━━━ Input material
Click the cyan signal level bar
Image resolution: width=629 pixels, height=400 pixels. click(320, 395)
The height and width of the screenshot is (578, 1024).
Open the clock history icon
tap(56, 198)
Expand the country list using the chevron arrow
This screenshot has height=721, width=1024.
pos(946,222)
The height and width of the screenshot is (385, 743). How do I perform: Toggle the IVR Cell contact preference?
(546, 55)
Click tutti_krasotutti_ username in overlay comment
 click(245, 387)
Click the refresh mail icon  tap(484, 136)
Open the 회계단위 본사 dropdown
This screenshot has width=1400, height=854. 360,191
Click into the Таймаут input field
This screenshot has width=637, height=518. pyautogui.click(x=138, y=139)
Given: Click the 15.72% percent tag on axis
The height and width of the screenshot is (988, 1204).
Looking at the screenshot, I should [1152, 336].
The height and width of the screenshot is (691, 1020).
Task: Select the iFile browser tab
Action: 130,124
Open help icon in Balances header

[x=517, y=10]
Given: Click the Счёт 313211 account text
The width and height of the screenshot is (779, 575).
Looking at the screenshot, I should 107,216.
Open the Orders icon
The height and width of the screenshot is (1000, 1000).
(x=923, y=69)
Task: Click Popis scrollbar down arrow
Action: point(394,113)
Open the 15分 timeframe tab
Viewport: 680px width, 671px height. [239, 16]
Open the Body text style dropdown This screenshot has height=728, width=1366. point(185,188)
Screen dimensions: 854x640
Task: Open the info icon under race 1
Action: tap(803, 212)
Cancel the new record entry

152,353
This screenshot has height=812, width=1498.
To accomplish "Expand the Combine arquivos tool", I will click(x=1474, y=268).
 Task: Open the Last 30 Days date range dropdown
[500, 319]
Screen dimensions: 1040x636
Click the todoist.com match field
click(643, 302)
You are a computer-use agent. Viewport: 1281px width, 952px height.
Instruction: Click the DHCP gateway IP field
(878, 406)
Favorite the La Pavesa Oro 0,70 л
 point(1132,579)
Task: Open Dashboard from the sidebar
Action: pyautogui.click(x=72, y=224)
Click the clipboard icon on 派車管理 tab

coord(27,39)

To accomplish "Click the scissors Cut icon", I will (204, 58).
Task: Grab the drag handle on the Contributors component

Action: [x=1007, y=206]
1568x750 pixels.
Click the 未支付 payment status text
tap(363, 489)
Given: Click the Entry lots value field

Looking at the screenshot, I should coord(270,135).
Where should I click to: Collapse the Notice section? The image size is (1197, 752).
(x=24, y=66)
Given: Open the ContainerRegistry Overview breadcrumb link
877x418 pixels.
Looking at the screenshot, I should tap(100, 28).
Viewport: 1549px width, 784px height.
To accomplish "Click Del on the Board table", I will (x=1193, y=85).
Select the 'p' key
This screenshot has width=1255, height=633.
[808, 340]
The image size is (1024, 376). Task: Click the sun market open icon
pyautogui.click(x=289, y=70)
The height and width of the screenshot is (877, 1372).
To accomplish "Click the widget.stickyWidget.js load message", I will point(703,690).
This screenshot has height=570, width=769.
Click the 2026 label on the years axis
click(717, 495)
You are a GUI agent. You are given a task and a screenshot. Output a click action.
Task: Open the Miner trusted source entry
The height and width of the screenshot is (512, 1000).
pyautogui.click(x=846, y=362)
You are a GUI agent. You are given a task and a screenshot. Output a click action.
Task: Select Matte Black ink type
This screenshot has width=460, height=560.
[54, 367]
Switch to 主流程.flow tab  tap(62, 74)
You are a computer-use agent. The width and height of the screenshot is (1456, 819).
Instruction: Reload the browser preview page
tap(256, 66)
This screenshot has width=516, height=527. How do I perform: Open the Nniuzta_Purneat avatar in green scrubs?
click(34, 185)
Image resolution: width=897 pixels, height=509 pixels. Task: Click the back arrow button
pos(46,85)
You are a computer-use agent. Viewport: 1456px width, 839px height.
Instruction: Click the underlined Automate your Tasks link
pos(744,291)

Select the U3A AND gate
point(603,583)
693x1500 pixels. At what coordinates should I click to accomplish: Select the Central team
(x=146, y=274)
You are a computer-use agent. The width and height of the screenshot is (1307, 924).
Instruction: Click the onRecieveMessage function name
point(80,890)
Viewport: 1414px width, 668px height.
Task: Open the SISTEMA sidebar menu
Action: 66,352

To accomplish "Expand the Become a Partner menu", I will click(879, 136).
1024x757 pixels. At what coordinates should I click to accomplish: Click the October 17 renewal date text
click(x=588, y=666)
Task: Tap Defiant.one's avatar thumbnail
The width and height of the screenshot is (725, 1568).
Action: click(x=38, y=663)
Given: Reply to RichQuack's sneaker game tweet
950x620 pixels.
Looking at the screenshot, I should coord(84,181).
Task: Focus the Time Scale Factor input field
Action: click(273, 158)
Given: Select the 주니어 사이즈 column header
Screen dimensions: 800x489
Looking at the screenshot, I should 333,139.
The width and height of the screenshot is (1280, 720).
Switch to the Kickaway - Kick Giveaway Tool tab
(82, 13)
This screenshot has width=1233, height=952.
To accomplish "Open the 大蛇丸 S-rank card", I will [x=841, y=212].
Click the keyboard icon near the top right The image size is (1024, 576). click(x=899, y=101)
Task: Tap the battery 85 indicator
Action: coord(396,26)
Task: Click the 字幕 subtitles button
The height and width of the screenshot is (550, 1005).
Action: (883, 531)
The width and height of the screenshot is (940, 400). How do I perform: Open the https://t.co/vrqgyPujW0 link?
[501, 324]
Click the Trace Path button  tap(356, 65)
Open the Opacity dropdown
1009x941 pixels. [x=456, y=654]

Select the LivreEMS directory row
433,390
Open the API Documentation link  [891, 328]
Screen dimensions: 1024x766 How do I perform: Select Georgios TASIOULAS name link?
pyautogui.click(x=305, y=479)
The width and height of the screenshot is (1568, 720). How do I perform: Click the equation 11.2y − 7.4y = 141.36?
━━━━━━
Task goal:
List each line from the records above that contains the word "field", copying every such line in full.

Output below:
Click into the Таймаут input field
Click the todoist.com match field
Instruction: Click the DHCP gateway IP field
Given: Click the Entry lots value field
Task: Focus the Time Scale Factor input field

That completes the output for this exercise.